The Organization. Sciengage is a blogging platform that supports scientists wishing to engage in public discourse and science outreach by writing about scientific work for public audiences.


What you can do: Sign up to tweet for @RealScientists on Twitter for a week. 

The Organization. RealScientists is a rotational twitter account featuring real scientists, science writers, communicators and policy makers talking about their lives and their work. Tweeters from different fields of science and science-related fields. Get a feel for what scientists are actually doing locked away in those labs, and checkout all the things you can do with a science degree. If you’d like to participate, drop them an email. For more information on how to apply for curation, and why you should sign up and tweet for them for a week, see here.


What you can do: Be interviewed about your passion and your journey for a podcast about scientists.

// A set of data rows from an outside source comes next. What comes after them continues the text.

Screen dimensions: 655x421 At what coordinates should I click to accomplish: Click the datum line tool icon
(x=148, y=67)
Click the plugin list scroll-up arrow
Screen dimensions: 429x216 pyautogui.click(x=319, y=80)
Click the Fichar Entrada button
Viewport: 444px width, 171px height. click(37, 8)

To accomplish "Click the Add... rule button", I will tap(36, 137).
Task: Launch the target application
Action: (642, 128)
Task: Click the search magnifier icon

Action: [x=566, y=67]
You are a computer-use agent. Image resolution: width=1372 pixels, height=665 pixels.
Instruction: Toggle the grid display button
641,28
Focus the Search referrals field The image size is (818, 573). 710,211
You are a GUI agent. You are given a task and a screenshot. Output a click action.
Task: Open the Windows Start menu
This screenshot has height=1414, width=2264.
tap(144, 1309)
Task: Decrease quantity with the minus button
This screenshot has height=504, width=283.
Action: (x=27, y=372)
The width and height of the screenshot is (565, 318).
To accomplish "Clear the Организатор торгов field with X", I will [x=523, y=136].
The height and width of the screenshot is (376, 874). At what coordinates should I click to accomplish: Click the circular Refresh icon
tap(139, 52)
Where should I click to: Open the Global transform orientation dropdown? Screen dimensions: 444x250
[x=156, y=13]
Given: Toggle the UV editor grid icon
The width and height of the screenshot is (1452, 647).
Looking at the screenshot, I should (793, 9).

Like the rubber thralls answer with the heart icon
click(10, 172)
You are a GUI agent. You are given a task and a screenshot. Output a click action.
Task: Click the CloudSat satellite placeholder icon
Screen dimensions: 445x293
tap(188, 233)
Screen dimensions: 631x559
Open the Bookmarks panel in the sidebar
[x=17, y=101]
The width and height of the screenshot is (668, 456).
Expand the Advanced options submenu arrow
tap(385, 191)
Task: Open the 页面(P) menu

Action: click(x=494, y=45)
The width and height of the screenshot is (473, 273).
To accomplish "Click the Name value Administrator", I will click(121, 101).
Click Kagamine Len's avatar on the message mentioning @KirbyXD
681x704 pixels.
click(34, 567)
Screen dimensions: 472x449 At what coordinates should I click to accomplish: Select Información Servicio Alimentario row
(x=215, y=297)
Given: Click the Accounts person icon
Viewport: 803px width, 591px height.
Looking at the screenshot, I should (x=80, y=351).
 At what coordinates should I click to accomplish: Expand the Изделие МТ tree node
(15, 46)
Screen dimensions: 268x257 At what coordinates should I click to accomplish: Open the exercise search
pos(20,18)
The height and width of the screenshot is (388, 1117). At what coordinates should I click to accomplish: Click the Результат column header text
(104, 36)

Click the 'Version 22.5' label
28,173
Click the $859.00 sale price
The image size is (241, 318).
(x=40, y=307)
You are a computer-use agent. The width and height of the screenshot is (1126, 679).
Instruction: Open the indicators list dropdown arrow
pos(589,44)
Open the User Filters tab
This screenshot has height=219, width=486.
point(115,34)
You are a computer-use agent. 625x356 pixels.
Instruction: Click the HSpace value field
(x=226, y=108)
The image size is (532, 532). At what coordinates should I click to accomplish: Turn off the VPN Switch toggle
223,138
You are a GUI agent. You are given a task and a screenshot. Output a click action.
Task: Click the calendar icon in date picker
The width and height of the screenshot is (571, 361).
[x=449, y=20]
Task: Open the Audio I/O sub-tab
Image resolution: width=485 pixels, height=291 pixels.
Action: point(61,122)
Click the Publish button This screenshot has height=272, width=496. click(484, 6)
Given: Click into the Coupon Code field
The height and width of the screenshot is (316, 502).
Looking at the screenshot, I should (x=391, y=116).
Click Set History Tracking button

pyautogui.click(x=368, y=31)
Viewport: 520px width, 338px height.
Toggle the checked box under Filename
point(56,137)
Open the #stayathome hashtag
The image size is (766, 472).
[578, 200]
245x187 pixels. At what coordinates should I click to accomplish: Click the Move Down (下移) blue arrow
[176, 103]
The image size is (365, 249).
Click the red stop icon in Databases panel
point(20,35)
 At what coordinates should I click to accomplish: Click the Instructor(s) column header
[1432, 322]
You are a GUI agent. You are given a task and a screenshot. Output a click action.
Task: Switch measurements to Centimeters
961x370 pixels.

The Organization. People Behind the Science is a podcast focused on the people doing fascinating research through interviews with top scientists. Each scientist guides the listeners through their journey by sharing their successes, failures, and passions. Questions covered include: what motivates you and how you balance your competing responsibilities, how you worked through some of the most challenging times in your career, advice to help the listeners through their own journey through life and science.


What you can do: Submit an article aimed at children 8-15 years old, either on a new discovery or a core concept, on the subjects of Neuroscience, Earth and its Resources, Astronomy and Space Science, or Health.

The Organization. Frontiers for Young Minds is a non-profit scientific journal for which young people serve not only as the target audience, but also as critical participants in the review of manuscripts written by expert researchers. They connect 8-15 year olds directly with leading scientists to provide feedback on articles about cutting-edge discoveries. The end result is a journal of freely available scientific articles that are written by leading scientists and shaped for younger audiences by the input of their own peers. To see info for audiences click here.


What you can do: Sign up and create a speaker profile to join the directory and be booked for speaking events with the public.

The Organization. Speakezee is a platform that connects expert scientists interested in speaking with the public with event organizers.


What you can do: Partner with Science Buddies and write up science fair project ideas for children based on your research.

The Organization. Science Buddies provides free science fair project ideas created by scientists based on their research to students, and provides some NSF grant help to researchers.